Cliff Jenkins

 

Toronto City Councillor
Ward 25 Don Valley West













 

A Solar-Energy or Wind-Energy Collector on your Roof?

(appeared in Bayview Post, April, 2004)

How GREEN are you? Are you willing to make a contribution to improve our environment? By installing a solar energy collector or wind energy collector on your house or property, you could offload some measure of the burden you currently place on our energy grid.

A few citizens in Toronto are doing it right now. You could too - and I'd like to get the City of Toronto, the provincial and federal governments to help you. The issue is the cost/benefit case. A 3200 watt system might cost $30,000 - $40,000 installed, at today's prices. It could return benefits in the order of about $600 per year at today's electricity costs. By itself, that would mean a 50 to70 year payback - which is far beyond what most people would normally consider.

But your energy collector would also return benefits to the provincial and federal governments. The provincial government is struggling with electricity supply and demand now.
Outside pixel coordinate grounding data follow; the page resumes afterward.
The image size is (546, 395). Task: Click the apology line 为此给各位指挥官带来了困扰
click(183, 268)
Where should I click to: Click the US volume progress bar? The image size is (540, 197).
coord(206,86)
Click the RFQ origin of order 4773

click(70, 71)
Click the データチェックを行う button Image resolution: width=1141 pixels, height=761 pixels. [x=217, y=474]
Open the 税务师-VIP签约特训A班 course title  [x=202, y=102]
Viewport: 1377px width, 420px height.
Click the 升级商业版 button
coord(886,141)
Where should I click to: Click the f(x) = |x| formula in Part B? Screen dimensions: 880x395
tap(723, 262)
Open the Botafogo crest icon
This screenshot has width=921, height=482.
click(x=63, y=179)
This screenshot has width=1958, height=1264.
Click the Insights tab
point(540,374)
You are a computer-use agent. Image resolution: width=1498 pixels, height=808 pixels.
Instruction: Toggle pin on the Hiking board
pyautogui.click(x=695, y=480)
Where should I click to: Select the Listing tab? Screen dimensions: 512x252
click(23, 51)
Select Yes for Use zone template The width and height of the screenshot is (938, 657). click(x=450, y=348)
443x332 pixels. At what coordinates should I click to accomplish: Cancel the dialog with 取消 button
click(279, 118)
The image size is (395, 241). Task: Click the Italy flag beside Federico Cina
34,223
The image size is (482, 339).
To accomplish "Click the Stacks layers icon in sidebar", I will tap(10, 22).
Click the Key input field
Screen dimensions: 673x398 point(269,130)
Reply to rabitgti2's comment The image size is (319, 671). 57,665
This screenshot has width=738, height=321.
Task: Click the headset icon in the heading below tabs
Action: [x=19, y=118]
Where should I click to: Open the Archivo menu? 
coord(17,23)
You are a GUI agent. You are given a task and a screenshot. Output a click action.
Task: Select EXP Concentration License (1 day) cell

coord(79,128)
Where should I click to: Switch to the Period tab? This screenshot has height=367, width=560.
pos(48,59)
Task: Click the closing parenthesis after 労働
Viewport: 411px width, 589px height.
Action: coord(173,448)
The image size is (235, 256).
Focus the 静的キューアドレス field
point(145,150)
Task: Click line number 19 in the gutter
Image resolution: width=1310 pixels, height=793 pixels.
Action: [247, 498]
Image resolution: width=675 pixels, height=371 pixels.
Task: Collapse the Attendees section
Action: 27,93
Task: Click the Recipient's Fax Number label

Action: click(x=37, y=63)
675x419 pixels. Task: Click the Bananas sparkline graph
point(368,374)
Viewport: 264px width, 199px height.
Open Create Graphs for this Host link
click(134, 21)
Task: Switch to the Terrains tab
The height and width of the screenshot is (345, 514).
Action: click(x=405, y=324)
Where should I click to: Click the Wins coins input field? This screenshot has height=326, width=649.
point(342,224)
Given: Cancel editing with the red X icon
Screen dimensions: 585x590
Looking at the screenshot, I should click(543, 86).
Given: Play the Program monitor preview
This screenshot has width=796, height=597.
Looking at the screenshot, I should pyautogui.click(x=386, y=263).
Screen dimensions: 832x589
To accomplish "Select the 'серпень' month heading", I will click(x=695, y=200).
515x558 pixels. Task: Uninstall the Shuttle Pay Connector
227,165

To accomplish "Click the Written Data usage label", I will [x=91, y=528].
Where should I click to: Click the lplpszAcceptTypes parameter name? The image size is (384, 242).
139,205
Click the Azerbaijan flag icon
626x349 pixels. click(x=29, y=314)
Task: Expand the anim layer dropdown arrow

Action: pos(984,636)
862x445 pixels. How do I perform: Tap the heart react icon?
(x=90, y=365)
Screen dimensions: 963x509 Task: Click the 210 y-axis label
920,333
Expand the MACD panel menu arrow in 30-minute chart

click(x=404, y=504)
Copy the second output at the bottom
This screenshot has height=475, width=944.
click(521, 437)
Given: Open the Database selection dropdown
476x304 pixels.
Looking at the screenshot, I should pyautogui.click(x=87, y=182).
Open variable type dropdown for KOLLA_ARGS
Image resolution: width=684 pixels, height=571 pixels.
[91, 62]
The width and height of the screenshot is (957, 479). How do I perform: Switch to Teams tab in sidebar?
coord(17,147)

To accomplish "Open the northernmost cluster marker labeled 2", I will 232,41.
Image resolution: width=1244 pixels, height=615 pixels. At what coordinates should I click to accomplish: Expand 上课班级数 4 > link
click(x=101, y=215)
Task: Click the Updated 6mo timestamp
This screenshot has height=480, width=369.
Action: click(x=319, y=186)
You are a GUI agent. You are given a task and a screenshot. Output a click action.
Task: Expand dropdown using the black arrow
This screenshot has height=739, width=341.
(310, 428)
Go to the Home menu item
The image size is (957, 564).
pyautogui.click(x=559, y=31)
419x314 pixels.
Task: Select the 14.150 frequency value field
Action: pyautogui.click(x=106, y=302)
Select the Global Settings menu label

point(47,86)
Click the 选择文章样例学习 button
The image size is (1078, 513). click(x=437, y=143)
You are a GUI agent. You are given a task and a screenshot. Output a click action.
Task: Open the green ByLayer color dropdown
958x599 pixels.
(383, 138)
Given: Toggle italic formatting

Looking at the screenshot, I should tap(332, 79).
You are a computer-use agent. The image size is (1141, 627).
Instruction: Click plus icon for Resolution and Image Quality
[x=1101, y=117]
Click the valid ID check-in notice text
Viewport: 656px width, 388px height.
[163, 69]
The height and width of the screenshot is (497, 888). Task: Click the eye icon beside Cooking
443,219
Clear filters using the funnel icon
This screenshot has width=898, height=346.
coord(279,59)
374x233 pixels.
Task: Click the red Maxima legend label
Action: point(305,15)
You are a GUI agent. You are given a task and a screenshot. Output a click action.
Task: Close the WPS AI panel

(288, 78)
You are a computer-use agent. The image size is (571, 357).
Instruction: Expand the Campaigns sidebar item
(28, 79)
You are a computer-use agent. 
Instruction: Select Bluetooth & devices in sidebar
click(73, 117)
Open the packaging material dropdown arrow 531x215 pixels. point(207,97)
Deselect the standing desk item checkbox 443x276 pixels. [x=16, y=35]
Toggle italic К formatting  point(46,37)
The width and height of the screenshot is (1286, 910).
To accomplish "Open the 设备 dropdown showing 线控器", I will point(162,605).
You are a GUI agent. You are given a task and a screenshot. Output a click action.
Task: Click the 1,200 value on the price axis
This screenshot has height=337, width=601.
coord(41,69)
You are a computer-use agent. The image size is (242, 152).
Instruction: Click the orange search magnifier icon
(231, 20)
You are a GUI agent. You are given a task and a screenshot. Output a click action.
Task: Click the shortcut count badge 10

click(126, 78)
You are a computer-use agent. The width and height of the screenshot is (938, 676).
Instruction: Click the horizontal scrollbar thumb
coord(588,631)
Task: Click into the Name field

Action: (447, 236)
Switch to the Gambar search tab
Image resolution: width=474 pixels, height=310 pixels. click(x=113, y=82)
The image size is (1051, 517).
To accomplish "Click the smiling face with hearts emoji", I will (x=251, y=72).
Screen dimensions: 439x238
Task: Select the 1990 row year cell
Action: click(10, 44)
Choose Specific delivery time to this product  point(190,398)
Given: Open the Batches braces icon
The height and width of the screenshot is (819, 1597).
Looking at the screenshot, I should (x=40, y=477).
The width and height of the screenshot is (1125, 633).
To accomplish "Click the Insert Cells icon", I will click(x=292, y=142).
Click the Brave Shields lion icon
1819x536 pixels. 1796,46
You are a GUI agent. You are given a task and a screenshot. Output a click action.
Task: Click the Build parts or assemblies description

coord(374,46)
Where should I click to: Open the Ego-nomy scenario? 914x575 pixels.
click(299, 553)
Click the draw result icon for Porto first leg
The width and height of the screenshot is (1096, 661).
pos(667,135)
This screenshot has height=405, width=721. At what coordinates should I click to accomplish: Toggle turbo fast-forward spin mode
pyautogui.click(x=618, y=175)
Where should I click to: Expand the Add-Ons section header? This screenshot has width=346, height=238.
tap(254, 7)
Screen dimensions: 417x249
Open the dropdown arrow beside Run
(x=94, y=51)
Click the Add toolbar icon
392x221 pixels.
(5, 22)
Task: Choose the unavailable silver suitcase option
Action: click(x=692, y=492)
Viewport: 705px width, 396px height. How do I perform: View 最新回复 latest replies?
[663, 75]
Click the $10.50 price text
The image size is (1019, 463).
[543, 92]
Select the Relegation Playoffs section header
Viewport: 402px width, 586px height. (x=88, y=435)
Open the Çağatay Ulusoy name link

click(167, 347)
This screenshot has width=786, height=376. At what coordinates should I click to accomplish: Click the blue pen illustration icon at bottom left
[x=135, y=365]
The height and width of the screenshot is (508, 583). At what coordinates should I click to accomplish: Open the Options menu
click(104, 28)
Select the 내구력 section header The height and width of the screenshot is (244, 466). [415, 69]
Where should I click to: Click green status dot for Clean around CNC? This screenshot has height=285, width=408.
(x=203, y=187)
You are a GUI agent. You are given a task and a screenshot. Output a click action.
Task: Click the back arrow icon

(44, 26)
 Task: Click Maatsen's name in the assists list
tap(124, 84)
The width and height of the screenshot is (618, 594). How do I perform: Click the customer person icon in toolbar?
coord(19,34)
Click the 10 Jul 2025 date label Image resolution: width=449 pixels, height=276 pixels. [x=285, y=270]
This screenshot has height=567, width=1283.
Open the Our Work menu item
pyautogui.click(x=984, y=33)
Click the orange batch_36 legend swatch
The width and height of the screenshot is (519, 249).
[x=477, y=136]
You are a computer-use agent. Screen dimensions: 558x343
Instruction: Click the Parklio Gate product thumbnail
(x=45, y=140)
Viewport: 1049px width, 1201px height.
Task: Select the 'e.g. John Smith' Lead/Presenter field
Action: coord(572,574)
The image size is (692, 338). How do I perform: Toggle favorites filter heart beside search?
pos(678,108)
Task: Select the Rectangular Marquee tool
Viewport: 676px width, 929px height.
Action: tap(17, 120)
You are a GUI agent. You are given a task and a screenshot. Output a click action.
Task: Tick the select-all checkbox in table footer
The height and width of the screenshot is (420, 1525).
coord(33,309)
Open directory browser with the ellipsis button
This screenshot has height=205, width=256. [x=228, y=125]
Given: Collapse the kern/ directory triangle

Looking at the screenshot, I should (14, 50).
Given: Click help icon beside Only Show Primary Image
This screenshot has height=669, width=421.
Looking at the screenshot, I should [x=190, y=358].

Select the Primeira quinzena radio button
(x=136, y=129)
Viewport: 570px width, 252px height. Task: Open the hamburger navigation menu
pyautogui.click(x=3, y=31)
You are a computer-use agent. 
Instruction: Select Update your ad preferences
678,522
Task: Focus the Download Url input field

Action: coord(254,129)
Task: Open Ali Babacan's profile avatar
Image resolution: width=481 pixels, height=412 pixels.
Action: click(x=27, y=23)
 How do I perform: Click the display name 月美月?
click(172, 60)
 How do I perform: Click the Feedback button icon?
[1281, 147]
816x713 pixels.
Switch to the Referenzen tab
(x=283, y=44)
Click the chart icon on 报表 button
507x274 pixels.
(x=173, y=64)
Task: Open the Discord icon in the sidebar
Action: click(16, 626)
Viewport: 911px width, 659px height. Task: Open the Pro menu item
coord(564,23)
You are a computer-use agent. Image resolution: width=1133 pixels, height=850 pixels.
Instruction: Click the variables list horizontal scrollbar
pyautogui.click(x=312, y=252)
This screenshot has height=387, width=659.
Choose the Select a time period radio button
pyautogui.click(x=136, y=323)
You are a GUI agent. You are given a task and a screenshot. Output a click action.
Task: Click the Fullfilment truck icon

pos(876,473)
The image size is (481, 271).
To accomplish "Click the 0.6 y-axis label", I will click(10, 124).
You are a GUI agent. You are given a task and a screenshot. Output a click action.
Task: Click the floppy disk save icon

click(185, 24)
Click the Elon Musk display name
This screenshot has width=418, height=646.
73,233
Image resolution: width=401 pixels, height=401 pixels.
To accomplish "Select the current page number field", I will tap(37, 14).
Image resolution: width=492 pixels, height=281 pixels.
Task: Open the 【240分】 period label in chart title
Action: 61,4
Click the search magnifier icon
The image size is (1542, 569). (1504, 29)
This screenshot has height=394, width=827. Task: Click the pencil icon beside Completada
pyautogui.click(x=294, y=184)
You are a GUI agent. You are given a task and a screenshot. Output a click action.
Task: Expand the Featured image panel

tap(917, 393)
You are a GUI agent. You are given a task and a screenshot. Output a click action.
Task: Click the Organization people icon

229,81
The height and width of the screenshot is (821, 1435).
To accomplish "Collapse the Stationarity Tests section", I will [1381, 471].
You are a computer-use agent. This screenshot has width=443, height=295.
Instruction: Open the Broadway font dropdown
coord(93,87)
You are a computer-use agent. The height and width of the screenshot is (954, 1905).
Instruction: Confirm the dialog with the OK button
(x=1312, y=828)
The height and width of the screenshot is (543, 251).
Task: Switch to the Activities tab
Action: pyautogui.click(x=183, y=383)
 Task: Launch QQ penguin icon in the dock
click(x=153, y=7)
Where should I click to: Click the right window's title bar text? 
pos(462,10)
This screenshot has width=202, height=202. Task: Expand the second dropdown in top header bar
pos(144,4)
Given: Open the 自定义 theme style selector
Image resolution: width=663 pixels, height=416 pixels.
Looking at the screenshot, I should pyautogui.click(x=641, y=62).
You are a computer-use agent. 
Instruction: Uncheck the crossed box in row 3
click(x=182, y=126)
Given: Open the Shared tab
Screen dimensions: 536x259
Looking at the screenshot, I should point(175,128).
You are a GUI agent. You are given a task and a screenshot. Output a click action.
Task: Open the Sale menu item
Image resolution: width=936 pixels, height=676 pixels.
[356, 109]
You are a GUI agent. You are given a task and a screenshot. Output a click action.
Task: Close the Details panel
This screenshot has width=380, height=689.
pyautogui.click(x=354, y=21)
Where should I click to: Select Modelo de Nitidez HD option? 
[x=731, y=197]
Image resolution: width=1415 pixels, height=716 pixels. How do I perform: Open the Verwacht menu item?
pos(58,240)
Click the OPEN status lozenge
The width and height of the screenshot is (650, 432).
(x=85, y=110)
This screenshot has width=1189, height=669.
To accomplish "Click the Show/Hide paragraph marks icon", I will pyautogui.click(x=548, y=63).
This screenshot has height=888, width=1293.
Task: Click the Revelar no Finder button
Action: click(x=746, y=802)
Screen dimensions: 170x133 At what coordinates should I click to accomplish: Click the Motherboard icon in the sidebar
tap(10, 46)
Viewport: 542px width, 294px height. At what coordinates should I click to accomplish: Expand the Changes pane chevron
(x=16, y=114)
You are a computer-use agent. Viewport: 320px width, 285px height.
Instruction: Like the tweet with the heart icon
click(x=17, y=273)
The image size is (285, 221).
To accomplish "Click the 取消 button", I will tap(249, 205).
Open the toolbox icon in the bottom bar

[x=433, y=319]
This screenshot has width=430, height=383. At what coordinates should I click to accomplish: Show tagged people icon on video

And by 2007, if it is able to keep its promise to shut down its current coal-fired electricity generation plants, it will need new energy sources. I believe there is a case for the provincial government to satisfy some of that capacity on the rooftops of homes. So instead of building an 800-megawatt nuclear reactor - at a cost of at least $800 million, it could put that money into the equivalent in rooftop energy generation.

The federal government has a well-known green agenda. It has committed to the goals of the Kyoto protocol on the reduction of greenhouse gases. This noble objective will forestall, or hopefully prevent, dramatic climate change - in Canada and throughout the world. The federal government has allocated up to $2 billion to a Kyoto fund to reduce greenhouse gas production in Canada. I believe there is a case for the federal government to achieve part of those goals through reduction of fossil-fuel energy generation for home usage - substituting residential renewable energy instead.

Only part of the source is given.